3. The Third Don’t: Don’t make everything about yourself.

I am sure you have met many people who make everything about themselves. When you message or call them or even meet them they will eventually divert the whole conversation towards themselves. I have met such people and I do not prefer this quality in them. It’s not that they are bad people it’s just that they are not mature enough to understand a good and healthy conversation happens when everyone participates equally. If only one person is talking and the other person is listening then it’s not a conversation. Often times it happens that our friend is going through some hardships and in such situations it is our responsibility to become better listeners than talkers. Maybe the moment demands us to just listen mindfully and let our friend talk. This is a completely different scenario and it is completely apt to let our friend makes things about himself/herself. But a lot of times things are not so vulnerable and delicate and if we are arrogant we are definitely going to gather all the attention towards ourselves. There is so much that the other person might have to say and he/she will fail to do so if we are not going to give them a chance. So the next time you are having a conversation either with your loved ones or people in general make sure you take a step back and tell yourself that not everything is about you.

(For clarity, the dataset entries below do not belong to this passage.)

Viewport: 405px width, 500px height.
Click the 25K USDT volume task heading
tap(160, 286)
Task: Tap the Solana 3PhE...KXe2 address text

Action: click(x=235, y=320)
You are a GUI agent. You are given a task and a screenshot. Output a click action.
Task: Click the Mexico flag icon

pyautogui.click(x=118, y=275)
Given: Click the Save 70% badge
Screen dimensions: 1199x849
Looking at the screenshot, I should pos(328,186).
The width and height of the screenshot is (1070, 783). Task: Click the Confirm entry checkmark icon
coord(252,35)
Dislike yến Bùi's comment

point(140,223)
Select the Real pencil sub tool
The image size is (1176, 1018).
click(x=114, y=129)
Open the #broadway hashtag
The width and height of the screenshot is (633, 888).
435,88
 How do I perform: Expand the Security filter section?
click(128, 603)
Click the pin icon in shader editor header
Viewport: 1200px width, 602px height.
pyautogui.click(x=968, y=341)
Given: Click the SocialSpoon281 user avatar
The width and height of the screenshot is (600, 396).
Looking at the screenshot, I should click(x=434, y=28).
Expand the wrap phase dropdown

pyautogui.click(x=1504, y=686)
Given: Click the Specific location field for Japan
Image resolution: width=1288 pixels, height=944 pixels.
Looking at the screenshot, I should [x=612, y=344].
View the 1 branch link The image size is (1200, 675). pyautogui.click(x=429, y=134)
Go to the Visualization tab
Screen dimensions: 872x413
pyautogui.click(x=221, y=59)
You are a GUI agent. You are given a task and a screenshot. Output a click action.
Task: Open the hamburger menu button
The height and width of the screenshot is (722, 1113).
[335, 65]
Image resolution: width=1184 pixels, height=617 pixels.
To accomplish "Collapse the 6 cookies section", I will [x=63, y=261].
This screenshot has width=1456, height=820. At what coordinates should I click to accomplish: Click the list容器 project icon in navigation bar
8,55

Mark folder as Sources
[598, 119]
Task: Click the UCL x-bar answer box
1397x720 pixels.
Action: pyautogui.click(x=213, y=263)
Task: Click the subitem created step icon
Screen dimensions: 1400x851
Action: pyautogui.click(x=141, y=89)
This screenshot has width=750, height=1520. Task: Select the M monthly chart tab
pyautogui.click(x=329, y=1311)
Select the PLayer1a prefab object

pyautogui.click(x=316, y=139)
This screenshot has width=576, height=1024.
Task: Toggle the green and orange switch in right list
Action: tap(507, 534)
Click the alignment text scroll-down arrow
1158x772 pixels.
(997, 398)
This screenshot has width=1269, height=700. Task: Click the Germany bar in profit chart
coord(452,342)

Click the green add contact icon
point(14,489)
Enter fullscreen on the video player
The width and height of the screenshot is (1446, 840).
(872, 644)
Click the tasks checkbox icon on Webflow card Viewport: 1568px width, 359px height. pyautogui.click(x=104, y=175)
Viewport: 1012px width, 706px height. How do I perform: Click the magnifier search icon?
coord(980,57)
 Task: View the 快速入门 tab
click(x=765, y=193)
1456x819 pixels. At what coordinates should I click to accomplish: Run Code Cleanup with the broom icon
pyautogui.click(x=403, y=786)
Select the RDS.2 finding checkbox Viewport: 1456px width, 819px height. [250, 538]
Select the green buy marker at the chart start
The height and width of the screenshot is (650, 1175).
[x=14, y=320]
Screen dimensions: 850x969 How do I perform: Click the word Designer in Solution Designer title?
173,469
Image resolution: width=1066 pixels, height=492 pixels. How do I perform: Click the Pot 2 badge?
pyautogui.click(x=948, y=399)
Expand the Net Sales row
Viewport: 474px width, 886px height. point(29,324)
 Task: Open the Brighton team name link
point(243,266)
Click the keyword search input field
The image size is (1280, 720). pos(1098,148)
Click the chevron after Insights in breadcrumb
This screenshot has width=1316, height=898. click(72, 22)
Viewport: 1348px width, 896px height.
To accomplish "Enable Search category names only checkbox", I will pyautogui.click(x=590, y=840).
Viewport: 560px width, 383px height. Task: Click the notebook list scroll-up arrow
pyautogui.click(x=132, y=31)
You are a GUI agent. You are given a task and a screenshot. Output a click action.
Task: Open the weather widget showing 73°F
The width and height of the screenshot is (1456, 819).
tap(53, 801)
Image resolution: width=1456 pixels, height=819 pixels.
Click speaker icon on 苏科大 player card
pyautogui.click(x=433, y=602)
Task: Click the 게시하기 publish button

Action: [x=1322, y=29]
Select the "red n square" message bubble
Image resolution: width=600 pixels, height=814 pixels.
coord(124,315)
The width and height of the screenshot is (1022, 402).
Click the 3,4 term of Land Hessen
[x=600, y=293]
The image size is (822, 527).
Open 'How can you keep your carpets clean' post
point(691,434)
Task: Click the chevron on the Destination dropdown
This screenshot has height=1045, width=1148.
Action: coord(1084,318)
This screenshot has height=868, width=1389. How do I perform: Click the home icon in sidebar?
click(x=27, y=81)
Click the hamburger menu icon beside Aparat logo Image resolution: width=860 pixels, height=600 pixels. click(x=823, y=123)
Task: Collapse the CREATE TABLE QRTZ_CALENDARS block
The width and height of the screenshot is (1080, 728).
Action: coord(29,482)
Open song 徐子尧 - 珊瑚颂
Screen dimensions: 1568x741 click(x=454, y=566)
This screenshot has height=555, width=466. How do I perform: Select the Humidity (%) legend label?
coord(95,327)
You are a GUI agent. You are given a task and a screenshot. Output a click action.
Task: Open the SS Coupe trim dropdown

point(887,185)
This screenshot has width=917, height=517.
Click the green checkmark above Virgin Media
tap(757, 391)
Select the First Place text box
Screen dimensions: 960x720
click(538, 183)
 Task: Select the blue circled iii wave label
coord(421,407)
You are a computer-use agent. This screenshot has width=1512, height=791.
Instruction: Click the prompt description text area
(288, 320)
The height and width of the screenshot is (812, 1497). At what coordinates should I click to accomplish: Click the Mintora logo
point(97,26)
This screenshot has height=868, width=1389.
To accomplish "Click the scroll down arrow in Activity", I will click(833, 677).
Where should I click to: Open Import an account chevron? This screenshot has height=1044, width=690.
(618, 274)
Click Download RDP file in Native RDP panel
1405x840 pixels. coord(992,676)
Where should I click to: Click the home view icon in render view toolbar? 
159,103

4. The Fourth Don’t: Don’t take people for granted.

We should not take good people in our lives for granted. I know it is easier said than done. But it’s worth the idea. It’s quite easy these days to form new relationships because of all this constant connectivity we have with everyone. Thanks to technology! At the same time, it is very hard to maintain and nurture them. It’s like watering a plant regularly and making sure it gets enough sunlight. The moment we stop doing all the necessary things the plant is going to die. The same thing happens in human relationships. If both the parties are not going to put in the necessary time and efforts in their relationship and take the other person for granted then the relationship is going to die soon. If you expect your friends or family to call you every time and give forth an excuse that you have been busy then you are just fooling yourself. Why? Firstly, busy is a decision. People always have time for what’s important in their lives. The fact you don’t call them simply means it is not a priority for you right now. And secondly, you are taking them for granted and they know you are. You believe if you are not calling them then they will because they do it every time and you don’t bother picking up the phone. Stop taking people for granted. Nobody is here till eternity.